**Stored data:**

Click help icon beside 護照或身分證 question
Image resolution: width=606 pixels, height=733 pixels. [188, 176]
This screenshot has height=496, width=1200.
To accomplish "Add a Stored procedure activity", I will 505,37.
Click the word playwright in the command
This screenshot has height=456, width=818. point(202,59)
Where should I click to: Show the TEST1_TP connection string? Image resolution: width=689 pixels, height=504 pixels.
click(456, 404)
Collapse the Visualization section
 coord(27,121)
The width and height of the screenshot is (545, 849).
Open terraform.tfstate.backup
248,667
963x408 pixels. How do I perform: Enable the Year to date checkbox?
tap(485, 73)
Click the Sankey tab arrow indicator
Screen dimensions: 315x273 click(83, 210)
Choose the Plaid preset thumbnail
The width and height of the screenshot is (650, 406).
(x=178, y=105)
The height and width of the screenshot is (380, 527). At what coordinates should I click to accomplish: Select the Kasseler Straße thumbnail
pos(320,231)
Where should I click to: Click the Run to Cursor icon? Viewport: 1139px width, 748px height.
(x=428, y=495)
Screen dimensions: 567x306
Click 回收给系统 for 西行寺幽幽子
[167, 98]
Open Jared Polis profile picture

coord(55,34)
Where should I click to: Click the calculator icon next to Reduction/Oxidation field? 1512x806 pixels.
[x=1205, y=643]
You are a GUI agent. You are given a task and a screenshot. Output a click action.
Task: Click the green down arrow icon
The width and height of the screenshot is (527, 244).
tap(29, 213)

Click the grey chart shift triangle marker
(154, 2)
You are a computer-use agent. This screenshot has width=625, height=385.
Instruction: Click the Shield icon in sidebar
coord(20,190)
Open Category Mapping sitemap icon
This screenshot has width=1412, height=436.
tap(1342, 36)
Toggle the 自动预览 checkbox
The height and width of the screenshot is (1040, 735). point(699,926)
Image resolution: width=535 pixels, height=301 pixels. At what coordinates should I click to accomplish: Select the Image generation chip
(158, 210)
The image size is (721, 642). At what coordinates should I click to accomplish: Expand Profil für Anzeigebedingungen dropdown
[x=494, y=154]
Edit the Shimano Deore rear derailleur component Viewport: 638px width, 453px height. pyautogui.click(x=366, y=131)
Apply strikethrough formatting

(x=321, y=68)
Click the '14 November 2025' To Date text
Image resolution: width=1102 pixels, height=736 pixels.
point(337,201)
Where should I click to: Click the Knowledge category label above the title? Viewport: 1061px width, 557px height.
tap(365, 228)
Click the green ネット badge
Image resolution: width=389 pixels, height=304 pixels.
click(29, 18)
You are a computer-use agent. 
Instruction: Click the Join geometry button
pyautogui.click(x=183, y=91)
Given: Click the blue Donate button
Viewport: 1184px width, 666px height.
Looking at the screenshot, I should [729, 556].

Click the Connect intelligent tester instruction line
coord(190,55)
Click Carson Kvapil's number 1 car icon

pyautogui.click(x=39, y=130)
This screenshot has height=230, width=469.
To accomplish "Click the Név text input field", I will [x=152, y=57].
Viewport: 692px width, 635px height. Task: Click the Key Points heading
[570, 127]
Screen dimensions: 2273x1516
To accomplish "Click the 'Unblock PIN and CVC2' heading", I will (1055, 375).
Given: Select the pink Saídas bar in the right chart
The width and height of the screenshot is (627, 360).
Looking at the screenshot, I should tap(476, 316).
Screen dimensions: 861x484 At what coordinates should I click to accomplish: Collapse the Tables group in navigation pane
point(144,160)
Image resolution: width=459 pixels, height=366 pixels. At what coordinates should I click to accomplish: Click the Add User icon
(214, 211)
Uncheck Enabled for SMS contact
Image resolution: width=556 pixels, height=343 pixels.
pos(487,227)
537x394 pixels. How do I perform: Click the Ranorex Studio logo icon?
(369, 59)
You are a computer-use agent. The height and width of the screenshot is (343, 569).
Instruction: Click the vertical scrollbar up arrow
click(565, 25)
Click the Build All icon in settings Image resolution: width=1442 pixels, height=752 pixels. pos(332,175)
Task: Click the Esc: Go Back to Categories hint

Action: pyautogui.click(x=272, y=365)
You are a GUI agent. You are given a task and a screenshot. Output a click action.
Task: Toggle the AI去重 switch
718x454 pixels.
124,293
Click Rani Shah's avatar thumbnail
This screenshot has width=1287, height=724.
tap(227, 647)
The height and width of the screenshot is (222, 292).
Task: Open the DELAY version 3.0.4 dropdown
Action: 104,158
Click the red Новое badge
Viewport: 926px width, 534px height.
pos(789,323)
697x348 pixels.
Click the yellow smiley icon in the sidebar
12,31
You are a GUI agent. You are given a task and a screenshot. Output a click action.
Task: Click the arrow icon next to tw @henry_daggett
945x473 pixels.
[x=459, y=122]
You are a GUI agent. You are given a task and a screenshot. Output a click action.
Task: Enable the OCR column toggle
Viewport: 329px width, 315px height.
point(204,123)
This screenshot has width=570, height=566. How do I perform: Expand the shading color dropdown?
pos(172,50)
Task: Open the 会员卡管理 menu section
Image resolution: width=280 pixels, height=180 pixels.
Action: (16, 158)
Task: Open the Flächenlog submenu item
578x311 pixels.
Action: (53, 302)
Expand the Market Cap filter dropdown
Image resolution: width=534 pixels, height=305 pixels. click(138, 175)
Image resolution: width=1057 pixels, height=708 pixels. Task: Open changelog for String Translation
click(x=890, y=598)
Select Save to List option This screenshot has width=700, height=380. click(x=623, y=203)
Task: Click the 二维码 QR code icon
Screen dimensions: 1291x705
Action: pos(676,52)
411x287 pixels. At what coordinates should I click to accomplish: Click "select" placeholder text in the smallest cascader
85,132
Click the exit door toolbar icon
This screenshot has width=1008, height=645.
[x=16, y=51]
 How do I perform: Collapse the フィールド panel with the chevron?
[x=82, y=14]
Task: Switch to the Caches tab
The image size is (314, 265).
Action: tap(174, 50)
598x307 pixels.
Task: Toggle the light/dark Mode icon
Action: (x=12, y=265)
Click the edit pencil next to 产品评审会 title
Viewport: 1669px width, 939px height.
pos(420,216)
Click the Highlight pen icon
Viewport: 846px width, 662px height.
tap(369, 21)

**What you should do:**
Write out all of the records above exactly as they appear.

**Task answer:**
Click help icon beside 護照或身分證 question
Image resolution: width=606 pixels, height=733 pixels. [188, 176]
This screenshot has height=496, width=1200.
To accomplish "Add a Stored procedure activity", I will 505,37.
Click the word playwright in the command
This screenshot has height=456, width=818. point(202,59)
Where should I click to: Show the TEST1_TP connection string? Image resolution: width=689 pixels, height=504 pixels.
click(456, 404)
Collapse the Visualization section
 coord(27,121)
The width and height of the screenshot is (545, 849).
Open terraform.tfstate.backup
248,667
963x408 pixels. How do I perform: Enable the Year to date checkbox?
tap(485, 73)
Click the Sankey tab arrow indicator
Screen dimensions: 315x273 click(83, 210)
Choose the Plaid preset thumbnail
The width and height of the screenshot is (650, 406).
(x=178, y=105)
The height and width of the screenshot is (380, 527). At what coordinates should I click to accomplish: Select the Kasseler Straße thumbnail
pos(320,231)
Where should I click to: Click the Run to Cursor icon? Viewport: 1139px width, 748px height.
(x=428, y=495)
Screen dimensions: 567x306
Click 回收给系统 for 西行寺幽幽子
[167, 98]
Open Jared Polis profile picture

coord(55,34)
Where should I click to: Click the calculator icon next to Reduction/Oxidation field? 1512x806 pixels.
[x=1205, y=643]
You are a GUI agent. You are given a task and a screenshot. Output a click action.
Task: Click the green down arrow icon
The width and height of the screenshot is (527, 244).
tap(29, 213)

Click the grey chart shift triangle marker
(154, 2)
You are a computer-use agent. This screenshot has width=625, height=385.
Instruction: Click the Shield icon in sidebar
coord(20,190)
Open Category Mapping sitemap icon
This screenshot has width=1412, height=436.
tap(1342, 36)
Toggle the 自动预览 checkbox
The height and width of the screenshot is (1040, 735). point(699,926)
Image resolution: width=535 pixels, height=301 pixels. At what coordinates should I click to accomplish: Select the Image generation chip
(158, 210)
The image size is (721, 642). At what coordinates should I click to accomplish: Expand Profil für Anzeigebedingungen dropdown
[x=494, y=154]
Edit the Shimano Deore rear derailleur component Viewport: 638px width, 453px height. pyautogui.click(x=366, y=131)
Apply strikethrough formatting

(x=321, y=68)
Click the '14 November 2025' To Date text
Image resolution: width=1102 pixels, height=736 pixels.
point(337,201)
Where should I click to: Click the Knowledge category label above the title? Viewport: 1061px width, 557px height.
tap(365, 228)
Click the green ネット badge
Image resolution: width=389 pixels, height=304 pixels.
click(29, 18)
You are a computer-use agent. 
Instruction: Click the Join geometry button
pyautogui.click(x=183, y=91)
Given: Click the blue Donate button
Viewport: 1184px width, 666px height.
Looking at the screenshot, I should [729, 556].

Click the Connect intelligent tester instruction line
coord(190,55)
Click Carson Kvapil's number 1 car icon

pyautogui.click(x=39, y=130)
This screenshot has height=230, width=469.
To accomplish "Click the Név text input field", I will [x=152, y=57].
Viewport: 692px width, 635px height. Task: Click the Key Points heading
[570, 127]
Screen dimensions: 2273x1516
To accomplish "Click the 'Unblock PIN and CVC2' heading", I will (1055, 375).
Given: Select the pink Saídas bar in the right chart
The width and height of the screenshot is (627, 360).
Looking at the screenshot, I should tap(476, 316).
Screen dimensions: 861x484 At what coordinates should I click to accomplish: Collapse the Tables group in navigation pane
point(144,160)
Image resolution: width=459 pixels, height=366 pixels. At what coordinates should I click to accomplish: Click the Add User icon
(214, 211)
Uncheck Enabled for SMS contact
Image resolution: width=556 pixels, height=343 pixels.
pos(487,227)
537x394 pixels. How do I perform: Click the Ranorex Studio logo icon?
(369, 59)
You are a computer-use agent. The height and width of the screenshot is (343, 569).
Instruction: Click the vertical scrollbar up arrow
click(565, 25)
Click the Build All icon in settings Image resolution: width=1442 pixels, height=752 pixels. pos(332,175)
Task: Click the Esc: Go Back to Categories hint

Action: pyautogui.click(x=272, y=365)
You are a GUI agent. You are given a task and a screenshot. Output a click action.
Task: Toggle the AI去重 switch
718x454 pixels.
124,293
Click Rani Shah's avatar thumbnail
This screenshot has width=1287, height=724.
tap(227, 647)
The height and width of the screenshot is (222, 292).
Task: Open the DELAY version 3.0.4 dropdown
Action: 104,158
Click the red Новое badge
Viewport: 926px width, 534px height.
pos(789,323)
697x348 pixels.
Click the yellow smiley icon in the sidebar
12,31
You are a GUI agent. You are given a task and a screenshot. Output a click action.
Task: Click the arrow icon next to tw @henry_daggett
945x473 pixels.
[x=459, y=122]
You are a GUI agent. You are given a task and a screenshot. Output a click action.
Task: Enable the OCR column toggle
Viewport: 329px width, 315px height.
point(204,123)
This screenshot has width=570, height=566. How do I perform: Expand the shading color dropdown?
pos(172,50)
Task: Open the 会员卡管理 menu section
Image resolution: width=280 pixels, height=180 pixels.
Action: (16, 158)
Task: Open the Flächenlog submenu item
578x311 pixels.
Action: (53, 302)
Expand the Market Cap filter dropdown
Image resolution: width=534 pixels, height=305 pixels. click(138, 175)
Image resolution: width=1057 pixels, height=708 pixels. Task: Open changelog for String Translation
click(x=890, y=598)
Select Save to List option This screenshot has width=700, height=380. click(x=623, y=203)
Task: Click the 二维码 QR code icon
Screen dimensions: 1291x705
Action: pos(676,52)
411x287 pixels. At what coordinates should I click to accomplish: Click "select" placeholder text in the smallest cascader
85,132
Click the exit door toolbar icon
This screenshot has width=1008, height=645.
[x=16, y=51]
 How do I perform: Collapse the フィールド panel with the chevron?
[x=82, y=14]
Task: Switch to the Caches tab
The image size is (314, 265).
Action: tap(174, 50)
598x307 pixels.
Task: Toggle the light/dark Mode icon
Action: (x=12, y=265)
Click the edit pencil next to 产品评审会 title
Viewport: 1669px width, 939px height.
pos(420,216)
Click the Highlight pen icon
Viewport: 846px width, 662px height.
tap(369, 21)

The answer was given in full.